If I noticed a lump in one of my wife's breasts or a new mole on her body, should I ignore it because she has a mirror and a brain?
 
Why would something like that need to be said at all, public or private, nicely or not nicely? I have a mirror and a brain...and freewill to boot. I value my spouse but if I want his opinion on my appearance (and sometimes I do), I will ask for it.

Maybe because the other person doesn't realize it? Denial? :confused3
 
Why would something like that need to be said at all, public or private, nicely or not nicely? I have a mirror and a brain...and freewill to boot. I value my spouse but if I want his opinion on my appearance (and sometimes I do), I will ask for it.

I guess it depends of the kind of relationship one has with their spouse. DH and I have always given unsolicited opinions on each other's appearance. It's not done in a put-down way, but in a helpful way. Sometimes we follow the advice, sometimes we don't. But we both like to keep each other on our physical appearance toes. It works for us.:thumbsup2 (If done privately.)
 
I think the different gender-based reactions to a spouse talking about the other's weight is based upon different expectations and values for attractiveness in our society based upon gender.

The "attractive" parameters of weight and age are much more restricted for women than men. Men are allowed to put on some weight and get obviously older and still be considered "hot" or at least, acceptable to women, whereas for the most part, women are not allowed to do the same and still be considered hot or acceptable.

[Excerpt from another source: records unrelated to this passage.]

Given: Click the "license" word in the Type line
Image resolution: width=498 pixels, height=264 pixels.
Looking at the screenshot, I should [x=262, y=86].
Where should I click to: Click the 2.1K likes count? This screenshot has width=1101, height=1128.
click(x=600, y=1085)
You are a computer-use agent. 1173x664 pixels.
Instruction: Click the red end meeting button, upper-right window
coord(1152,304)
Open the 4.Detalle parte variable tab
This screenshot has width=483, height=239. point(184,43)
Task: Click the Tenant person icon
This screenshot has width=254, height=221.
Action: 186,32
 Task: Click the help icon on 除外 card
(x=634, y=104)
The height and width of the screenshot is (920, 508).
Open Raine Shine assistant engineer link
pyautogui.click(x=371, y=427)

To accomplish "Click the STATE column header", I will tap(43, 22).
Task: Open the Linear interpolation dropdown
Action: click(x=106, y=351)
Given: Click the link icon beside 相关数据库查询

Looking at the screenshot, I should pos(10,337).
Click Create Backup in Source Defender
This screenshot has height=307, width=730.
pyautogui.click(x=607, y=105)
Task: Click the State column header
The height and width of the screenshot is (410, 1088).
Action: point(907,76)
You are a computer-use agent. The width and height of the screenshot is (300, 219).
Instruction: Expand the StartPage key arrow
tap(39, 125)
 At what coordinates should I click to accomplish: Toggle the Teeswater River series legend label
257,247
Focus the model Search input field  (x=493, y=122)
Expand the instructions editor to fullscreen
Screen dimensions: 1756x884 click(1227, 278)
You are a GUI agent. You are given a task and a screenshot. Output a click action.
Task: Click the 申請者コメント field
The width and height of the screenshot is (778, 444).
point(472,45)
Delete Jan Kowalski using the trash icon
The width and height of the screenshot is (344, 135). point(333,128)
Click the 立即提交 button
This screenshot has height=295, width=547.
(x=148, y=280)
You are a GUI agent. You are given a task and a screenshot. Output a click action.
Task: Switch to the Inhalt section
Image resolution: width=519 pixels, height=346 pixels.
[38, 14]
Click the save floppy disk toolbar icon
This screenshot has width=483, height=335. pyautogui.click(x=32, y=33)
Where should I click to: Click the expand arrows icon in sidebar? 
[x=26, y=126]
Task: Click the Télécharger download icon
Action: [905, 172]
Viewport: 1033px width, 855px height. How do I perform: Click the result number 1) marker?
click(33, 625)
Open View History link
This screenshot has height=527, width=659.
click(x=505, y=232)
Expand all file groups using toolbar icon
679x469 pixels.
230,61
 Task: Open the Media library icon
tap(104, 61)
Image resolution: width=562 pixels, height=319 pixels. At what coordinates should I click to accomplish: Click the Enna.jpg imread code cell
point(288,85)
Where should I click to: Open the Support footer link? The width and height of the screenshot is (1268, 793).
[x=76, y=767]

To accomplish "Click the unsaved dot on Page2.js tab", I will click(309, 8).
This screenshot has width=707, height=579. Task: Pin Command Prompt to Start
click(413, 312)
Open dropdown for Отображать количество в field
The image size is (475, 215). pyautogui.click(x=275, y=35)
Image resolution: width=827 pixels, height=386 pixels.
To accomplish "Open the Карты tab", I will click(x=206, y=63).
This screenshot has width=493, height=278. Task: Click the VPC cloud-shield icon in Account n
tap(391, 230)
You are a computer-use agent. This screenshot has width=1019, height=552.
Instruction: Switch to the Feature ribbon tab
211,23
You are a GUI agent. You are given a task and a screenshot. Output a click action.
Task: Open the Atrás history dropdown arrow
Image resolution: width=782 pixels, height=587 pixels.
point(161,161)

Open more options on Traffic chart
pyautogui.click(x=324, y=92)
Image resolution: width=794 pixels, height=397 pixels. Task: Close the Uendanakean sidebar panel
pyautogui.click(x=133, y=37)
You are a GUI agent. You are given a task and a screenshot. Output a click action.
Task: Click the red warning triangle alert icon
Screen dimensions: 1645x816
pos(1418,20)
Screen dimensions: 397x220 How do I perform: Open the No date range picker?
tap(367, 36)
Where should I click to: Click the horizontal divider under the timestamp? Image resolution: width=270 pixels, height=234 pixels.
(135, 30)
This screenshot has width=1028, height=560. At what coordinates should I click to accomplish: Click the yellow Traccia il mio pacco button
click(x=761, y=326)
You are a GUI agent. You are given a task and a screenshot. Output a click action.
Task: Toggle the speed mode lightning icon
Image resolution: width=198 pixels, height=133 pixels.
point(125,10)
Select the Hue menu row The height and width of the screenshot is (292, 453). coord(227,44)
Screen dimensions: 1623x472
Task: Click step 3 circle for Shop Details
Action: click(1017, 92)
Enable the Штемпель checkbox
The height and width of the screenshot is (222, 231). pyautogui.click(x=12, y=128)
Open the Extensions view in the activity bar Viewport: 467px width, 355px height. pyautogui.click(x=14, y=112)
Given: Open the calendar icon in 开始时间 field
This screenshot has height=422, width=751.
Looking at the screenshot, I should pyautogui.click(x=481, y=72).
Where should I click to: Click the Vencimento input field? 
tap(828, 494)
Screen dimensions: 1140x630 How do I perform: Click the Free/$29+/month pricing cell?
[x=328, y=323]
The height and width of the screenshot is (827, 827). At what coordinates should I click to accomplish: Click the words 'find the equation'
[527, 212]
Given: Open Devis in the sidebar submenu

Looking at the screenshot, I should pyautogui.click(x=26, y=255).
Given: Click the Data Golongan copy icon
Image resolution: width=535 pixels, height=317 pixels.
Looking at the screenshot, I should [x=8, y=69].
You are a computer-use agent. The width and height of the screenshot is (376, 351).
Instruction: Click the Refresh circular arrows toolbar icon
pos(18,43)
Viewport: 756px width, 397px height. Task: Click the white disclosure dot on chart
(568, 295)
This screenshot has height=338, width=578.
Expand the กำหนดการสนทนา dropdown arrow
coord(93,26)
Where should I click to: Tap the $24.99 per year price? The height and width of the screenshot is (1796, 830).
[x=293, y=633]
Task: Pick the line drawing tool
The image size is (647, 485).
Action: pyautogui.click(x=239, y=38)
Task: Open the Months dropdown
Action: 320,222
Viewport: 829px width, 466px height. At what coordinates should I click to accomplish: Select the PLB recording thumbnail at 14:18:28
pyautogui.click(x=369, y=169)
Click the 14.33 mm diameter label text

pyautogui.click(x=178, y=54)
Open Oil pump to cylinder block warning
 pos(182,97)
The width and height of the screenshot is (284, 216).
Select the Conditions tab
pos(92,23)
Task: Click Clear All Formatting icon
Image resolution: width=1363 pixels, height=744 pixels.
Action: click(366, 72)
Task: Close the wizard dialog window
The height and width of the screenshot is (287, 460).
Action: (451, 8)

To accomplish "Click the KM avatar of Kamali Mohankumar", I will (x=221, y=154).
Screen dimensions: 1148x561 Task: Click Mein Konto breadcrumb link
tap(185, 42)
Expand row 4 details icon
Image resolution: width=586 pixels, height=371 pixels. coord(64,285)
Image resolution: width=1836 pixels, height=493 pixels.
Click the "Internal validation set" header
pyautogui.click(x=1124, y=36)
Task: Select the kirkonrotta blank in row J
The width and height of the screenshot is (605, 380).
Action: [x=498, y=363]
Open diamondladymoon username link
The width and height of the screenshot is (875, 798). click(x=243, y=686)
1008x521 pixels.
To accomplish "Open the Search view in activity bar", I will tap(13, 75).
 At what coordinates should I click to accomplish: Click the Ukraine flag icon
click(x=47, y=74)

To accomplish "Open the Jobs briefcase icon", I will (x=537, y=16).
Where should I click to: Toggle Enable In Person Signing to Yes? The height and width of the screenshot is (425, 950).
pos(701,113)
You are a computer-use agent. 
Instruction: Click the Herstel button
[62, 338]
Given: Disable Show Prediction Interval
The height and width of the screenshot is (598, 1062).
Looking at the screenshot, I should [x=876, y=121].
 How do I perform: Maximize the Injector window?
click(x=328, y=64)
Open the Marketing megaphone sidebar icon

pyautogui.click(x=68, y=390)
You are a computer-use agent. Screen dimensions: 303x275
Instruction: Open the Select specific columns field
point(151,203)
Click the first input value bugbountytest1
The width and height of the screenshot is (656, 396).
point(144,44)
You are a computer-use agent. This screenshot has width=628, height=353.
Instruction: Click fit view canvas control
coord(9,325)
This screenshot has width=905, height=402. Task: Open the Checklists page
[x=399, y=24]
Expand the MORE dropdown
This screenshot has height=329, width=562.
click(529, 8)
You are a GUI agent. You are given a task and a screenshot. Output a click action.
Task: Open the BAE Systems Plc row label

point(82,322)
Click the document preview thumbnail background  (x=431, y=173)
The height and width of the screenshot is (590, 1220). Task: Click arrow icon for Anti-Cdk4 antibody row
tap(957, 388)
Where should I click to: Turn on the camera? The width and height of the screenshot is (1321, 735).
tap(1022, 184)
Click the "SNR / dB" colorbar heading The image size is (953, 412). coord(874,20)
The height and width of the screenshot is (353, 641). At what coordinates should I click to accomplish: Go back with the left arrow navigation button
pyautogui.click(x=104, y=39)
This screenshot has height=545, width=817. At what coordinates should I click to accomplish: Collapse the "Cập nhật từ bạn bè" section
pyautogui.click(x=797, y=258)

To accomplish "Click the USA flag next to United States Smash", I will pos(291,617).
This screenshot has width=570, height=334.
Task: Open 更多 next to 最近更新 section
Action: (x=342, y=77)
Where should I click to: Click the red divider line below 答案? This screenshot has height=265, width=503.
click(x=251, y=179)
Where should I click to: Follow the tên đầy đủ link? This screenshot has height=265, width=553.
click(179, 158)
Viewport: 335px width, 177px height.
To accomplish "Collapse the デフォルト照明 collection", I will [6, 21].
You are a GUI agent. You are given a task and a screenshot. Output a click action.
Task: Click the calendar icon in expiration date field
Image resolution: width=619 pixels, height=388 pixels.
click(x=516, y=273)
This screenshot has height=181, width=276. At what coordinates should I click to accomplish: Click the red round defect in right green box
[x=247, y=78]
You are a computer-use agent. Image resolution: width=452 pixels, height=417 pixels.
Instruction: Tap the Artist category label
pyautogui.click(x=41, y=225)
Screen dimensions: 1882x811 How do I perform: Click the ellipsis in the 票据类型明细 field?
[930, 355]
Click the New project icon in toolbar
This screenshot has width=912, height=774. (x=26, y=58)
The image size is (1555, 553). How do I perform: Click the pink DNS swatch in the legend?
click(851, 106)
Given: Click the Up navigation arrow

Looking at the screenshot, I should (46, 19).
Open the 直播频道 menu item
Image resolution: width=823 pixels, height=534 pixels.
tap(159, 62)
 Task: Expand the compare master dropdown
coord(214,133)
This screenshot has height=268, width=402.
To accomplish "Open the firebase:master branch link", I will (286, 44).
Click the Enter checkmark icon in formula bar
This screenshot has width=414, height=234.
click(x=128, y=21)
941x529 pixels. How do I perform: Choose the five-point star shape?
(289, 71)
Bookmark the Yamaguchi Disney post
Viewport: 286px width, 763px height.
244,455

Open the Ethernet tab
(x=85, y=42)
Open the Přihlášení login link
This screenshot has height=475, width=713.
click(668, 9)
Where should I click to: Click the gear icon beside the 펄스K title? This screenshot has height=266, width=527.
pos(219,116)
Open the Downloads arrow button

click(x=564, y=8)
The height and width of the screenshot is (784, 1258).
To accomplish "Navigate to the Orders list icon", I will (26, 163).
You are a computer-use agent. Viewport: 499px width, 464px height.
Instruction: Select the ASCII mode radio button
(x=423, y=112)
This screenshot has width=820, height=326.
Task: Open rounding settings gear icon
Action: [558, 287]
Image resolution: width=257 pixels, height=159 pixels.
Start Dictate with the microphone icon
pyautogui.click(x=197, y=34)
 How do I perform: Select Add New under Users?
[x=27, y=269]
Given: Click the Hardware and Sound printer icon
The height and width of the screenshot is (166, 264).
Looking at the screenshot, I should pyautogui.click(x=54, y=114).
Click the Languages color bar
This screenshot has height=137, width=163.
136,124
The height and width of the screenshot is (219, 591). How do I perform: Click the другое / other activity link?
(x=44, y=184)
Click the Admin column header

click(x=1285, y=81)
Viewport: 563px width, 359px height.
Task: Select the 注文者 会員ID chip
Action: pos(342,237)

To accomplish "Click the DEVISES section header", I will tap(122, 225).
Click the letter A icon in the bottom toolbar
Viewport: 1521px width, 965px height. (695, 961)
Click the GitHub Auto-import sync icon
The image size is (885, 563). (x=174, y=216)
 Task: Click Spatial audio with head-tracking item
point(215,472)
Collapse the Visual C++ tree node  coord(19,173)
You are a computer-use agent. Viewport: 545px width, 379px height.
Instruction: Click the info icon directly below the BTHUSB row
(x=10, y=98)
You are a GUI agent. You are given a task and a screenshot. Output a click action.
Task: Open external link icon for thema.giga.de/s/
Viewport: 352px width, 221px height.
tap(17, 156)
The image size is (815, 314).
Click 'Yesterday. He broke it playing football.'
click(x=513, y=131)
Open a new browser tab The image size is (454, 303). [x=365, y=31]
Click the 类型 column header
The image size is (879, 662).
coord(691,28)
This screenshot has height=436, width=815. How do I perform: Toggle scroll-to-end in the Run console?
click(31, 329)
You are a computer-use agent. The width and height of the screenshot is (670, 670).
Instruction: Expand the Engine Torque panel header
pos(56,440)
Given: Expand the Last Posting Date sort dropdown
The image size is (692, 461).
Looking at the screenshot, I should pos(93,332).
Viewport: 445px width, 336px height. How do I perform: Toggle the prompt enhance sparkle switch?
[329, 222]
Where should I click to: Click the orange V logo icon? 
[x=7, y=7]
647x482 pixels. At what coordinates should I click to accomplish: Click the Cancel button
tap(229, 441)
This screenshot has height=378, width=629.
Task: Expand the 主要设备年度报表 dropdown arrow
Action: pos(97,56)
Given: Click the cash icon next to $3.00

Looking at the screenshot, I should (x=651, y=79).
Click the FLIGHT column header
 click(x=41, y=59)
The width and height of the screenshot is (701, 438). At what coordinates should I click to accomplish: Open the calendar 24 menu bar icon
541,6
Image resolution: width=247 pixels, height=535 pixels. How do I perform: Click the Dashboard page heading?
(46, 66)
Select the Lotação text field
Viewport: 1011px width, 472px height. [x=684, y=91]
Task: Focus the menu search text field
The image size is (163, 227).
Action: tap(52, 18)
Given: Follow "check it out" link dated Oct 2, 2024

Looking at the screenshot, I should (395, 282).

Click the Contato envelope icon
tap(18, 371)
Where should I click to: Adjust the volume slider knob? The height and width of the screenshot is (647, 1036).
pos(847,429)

Based upon what I see in our culture and IRL, I'd say that one reason why women would react so strongly to a negative comment from their husbands is because they are probably realizing consciously or unconsciously that they've just been told they have an expiration date.
 
Telling a woman that she needs to lose weight = telling a man that he is a loser? Okay, do women place this much value on their own appearance? If so, whose fault is that?

I never used the word "loser." So you are saying that telling a man he needs to get a promotion is telling him that he's a loser. Do men place that much value on their earning potential?